Think about every person in your life who could potentially be asked to be a temporary substitute decision-maker — would you ever want them to make a critical health care decision for you? If the answer is “no,” you should think about preparing other planning documents.
To get started, learn about your options for planning for your health care and personal care. If you’re ready to prepare legal documents, we can step you through preparing an enhanced representation agreement and an advance directive.
Legally speaking, no one person has the automatic right to make decisions for you, not even your spouse. When providing you with health care treatment, doctors and other health care providers must follow a hierarchy of authorities. This means that they’re required by law to turn to certain people to get consent to health care treatment. If you don’t put the proper legal documentation in place, there’s no guarantee that your spouse will be the one who is chosen to speak for you when needed.
There are many advantages to choosing a representative rather than falling back on the default scheme under the law. The visual below sets out some of these advantages.
A temporary substitute decision-maker doesn’t have the authority to make personal care decisions. These include decisions about where you live, what and how you eat (such as whether you’d want to be spoon fed), who you spend time with, as well as personal safety. These kinds of decisions become particularly important if you develop a chronic illness or condition.
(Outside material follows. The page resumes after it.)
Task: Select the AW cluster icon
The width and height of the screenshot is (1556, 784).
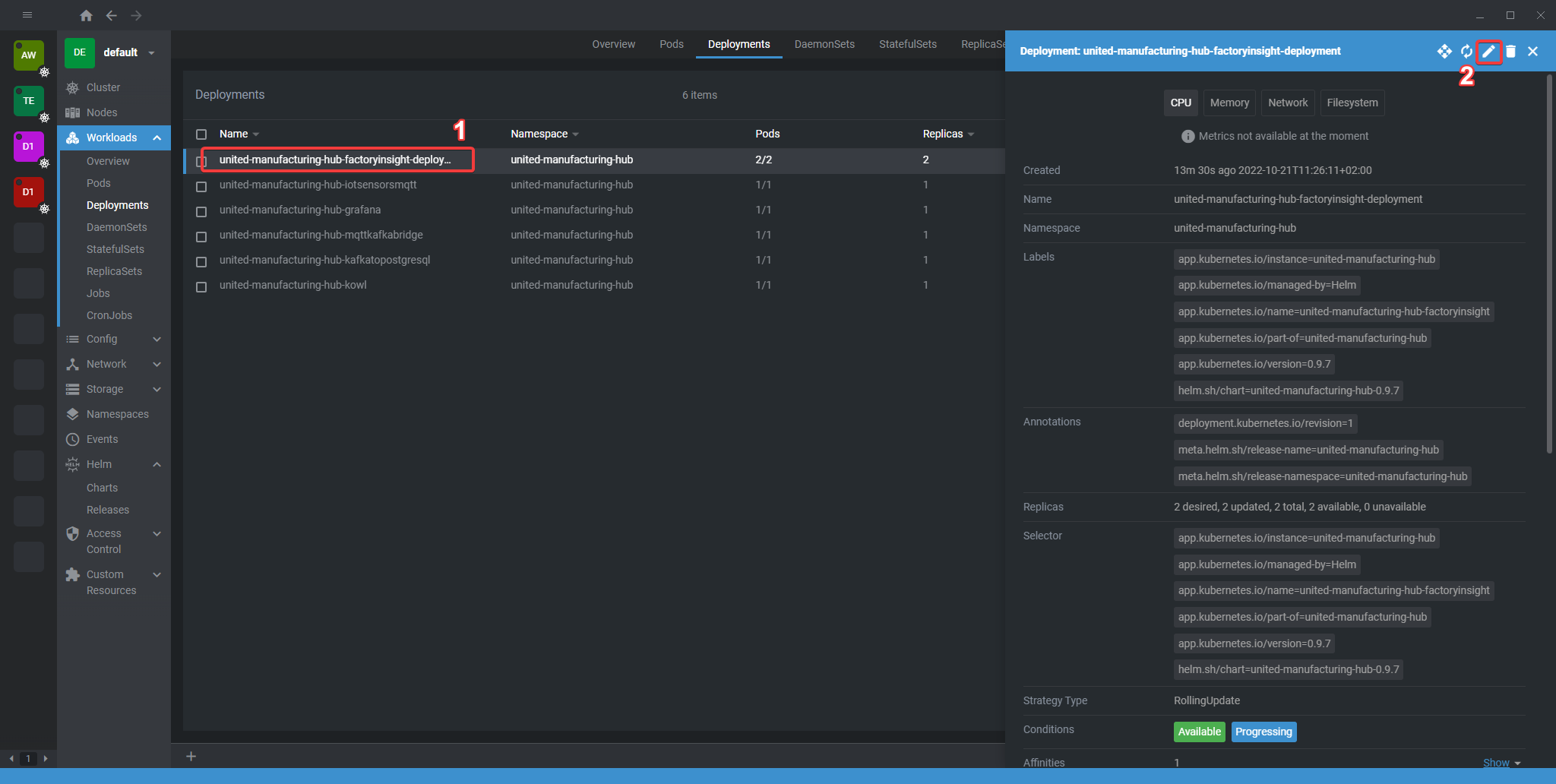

If a friend, family member, or doctor is concerned about any major health care decision made by a temporary substitute decision-maker, they can ask the health authority to review the decision. Each health authority in the province is required to have a dispute resolution process.
Under the law in BC, certain people can apply to court to challenge a decision by a temporary substitute decision-maker to give or refuse consent to health care. Those who can apply to court include a health care provider or the adult themselves (that is, the person who needed the medical treatment).
Under this same law, the court can be asked to say who the temporary substitute decision-maker should be.